ストロベリーフィールド
学校が終り、帰ろうとすると、翔に呼び止められた。

「和希知らねー?」

「もう帰ったよ。葉月とデートだって」

「はぁ?マジかよ」

翔の怒りの理由は、怖くて聞けなかった。
だけど、翔は和希の家に行くと言い、私たちは一緒に帰ることになった。


帰り道、私は啓太の事を考えていた。
ドタキャンされて、愛されてる実感もないのに、どうしてこんなに啓太を好きなんだろう。
別れてしまえば、こんなに寂しい想いもしないだろうし、もっともっと笑って過ごせるはずなのに…。

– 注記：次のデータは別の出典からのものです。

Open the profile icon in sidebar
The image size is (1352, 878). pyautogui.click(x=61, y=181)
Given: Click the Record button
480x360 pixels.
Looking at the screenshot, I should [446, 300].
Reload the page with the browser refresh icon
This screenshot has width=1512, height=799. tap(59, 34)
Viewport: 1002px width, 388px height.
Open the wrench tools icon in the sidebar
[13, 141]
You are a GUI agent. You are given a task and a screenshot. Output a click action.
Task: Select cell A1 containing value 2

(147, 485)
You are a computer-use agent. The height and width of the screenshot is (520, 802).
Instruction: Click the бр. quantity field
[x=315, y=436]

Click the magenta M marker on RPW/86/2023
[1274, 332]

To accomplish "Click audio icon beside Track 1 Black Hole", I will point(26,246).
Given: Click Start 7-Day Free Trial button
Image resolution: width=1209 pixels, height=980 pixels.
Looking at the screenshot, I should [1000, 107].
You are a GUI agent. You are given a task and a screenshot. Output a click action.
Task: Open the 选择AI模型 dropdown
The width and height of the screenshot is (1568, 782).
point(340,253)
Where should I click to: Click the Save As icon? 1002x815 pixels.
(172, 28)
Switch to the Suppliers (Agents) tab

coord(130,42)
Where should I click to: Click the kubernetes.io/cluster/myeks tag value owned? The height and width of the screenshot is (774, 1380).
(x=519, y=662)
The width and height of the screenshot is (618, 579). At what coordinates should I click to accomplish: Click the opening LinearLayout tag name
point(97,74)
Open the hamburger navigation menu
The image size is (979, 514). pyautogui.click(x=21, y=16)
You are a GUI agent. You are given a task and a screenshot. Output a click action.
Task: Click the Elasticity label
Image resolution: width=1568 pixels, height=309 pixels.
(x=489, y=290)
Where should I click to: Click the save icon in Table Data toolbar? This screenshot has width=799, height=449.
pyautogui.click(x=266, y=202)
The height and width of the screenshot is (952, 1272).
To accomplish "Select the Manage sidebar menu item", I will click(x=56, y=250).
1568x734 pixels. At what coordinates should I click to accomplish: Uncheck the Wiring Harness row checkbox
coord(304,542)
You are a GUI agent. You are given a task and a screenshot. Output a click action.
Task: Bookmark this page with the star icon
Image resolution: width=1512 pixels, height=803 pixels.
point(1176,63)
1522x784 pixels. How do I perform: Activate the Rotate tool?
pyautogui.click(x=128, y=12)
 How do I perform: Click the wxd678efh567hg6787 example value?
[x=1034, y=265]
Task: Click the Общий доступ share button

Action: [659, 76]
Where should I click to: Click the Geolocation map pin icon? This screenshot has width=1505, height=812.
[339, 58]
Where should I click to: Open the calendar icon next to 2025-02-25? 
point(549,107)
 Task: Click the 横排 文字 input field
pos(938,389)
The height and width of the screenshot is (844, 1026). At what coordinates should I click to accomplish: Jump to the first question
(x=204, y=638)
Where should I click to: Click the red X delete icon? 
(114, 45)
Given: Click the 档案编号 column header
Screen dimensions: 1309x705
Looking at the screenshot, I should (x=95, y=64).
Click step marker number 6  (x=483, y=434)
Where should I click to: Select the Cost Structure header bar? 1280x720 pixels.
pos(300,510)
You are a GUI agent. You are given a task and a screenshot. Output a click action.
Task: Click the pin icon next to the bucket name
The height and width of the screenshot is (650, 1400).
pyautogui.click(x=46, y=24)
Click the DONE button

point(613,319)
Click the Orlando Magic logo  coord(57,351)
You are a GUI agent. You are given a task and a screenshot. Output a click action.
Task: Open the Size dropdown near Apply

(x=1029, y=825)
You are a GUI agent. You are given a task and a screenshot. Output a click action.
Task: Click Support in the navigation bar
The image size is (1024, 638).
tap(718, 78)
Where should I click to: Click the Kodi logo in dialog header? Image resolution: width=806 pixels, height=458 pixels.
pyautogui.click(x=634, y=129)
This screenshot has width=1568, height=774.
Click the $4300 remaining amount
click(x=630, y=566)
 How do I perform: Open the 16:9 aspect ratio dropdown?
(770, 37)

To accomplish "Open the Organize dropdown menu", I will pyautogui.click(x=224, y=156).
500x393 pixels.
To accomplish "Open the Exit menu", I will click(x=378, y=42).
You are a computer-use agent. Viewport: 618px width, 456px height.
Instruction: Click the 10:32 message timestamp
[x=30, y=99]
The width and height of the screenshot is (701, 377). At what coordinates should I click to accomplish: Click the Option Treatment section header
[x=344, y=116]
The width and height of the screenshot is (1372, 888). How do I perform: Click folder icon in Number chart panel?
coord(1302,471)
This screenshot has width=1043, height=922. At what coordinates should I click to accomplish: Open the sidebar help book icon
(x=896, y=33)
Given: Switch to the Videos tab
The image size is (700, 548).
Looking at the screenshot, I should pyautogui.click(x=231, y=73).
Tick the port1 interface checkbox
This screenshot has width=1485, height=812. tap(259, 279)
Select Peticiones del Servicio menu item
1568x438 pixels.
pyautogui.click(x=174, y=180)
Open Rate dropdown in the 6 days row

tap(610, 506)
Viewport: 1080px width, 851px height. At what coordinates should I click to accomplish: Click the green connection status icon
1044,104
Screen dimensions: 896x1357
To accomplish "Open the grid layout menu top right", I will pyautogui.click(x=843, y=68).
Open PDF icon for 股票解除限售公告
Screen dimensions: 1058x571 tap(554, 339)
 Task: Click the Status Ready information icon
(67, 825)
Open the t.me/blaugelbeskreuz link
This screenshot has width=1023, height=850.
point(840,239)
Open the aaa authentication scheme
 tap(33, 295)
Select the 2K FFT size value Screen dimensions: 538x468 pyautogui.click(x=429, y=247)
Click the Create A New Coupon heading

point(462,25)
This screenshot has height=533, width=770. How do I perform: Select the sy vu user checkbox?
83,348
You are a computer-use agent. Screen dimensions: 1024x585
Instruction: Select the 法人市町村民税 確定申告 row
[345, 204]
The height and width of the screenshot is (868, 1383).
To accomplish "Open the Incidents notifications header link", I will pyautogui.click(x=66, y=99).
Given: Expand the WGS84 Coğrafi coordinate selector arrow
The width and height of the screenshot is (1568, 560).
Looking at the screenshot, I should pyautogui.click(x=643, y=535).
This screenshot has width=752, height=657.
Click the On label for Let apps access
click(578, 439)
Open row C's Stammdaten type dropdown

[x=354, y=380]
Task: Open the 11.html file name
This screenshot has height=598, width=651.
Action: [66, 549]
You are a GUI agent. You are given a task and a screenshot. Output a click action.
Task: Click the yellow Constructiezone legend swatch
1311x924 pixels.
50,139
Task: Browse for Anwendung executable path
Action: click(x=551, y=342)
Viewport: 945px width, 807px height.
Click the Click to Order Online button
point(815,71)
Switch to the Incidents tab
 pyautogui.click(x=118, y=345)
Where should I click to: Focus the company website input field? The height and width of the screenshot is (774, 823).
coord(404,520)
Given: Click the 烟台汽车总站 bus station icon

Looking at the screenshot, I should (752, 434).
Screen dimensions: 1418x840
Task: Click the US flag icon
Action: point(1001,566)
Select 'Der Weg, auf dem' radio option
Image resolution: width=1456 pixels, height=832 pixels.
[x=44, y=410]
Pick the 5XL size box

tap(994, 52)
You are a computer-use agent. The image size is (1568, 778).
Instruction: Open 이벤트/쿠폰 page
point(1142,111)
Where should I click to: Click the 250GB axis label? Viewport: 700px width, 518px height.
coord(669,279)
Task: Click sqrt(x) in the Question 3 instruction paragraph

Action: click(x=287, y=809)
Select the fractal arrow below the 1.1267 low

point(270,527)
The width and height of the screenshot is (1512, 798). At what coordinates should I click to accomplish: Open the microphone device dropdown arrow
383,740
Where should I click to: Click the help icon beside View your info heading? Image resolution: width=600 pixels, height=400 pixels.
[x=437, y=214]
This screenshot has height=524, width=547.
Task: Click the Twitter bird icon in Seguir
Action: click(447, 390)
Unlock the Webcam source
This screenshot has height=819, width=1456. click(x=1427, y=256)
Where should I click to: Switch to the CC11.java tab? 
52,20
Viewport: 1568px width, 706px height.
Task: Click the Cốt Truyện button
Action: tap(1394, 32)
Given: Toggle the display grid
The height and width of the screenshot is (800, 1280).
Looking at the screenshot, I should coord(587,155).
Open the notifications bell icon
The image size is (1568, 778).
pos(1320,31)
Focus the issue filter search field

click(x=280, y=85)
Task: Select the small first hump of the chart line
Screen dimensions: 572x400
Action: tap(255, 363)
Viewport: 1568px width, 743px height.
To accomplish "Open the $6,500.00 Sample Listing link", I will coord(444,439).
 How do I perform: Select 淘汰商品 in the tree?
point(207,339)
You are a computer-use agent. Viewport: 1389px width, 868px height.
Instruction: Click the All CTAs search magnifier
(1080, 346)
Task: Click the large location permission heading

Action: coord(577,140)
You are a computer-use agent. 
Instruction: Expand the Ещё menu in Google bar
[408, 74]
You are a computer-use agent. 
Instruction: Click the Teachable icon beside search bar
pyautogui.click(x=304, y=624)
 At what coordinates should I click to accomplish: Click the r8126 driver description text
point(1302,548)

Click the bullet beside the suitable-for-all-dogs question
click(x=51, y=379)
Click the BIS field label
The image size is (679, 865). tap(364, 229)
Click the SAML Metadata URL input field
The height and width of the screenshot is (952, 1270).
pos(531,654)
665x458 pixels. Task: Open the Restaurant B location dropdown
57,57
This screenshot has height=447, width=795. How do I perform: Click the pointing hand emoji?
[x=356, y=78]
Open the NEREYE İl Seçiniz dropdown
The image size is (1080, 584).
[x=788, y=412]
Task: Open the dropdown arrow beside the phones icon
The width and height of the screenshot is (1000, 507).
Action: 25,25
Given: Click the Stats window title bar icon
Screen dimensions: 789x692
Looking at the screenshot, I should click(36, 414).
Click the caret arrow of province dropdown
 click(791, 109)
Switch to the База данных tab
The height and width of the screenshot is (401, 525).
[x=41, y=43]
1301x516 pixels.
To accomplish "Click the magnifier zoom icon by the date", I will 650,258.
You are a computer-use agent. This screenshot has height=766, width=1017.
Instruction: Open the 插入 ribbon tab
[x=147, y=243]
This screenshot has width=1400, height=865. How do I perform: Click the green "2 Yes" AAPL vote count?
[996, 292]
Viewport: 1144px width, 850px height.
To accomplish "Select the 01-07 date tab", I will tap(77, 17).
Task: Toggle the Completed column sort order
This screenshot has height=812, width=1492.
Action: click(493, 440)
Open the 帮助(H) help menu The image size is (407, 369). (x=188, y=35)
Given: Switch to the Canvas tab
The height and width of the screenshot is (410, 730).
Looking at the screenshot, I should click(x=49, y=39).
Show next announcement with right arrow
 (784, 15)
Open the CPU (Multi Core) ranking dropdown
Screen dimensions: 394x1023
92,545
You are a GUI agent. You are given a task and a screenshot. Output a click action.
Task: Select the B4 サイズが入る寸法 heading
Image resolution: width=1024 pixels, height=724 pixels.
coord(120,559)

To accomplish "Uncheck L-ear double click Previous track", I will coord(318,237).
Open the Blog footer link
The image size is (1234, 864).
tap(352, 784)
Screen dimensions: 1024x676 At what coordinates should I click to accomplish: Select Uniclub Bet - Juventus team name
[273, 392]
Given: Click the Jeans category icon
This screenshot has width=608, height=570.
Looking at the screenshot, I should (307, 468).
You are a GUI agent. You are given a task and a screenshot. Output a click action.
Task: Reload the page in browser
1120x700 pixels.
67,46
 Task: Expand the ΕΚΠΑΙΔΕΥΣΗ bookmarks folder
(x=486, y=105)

私の想いが啓太には届いていないような気がして、不安になったりもする。


「なんかあった?」

よっぽど暗い顔をしてたのか、翔は心配そうに私の顔を覗き込んだ。

「彼氏と上手くいってなくて」

私は啓太の事を話した。

「彼女のはずなのに、知らない事がいっぱいあって、ずっと片想いのままって感じなんだよね」

そう言うと、黙って聞いていた翔は、別れた方がいいんじゃねーの?と言った。

「そんな奴と一緒にいたって幸せになんかなれねーぞ」


翔の言葉に反応できなかった。



しばらく続いた沈黙の後、家の前に着き、立ち止まった。

「翔は…彼女いないの?」

私の言葉に、翔は一瞬驚きながら答えた。

「いない」

翔がぶっきらぼうに答えるから、聞いちゃいけなかったのかと、少し後悔した。

「そっか」

「じゃあな」

翔は足早に、和希の家へと向かって行った。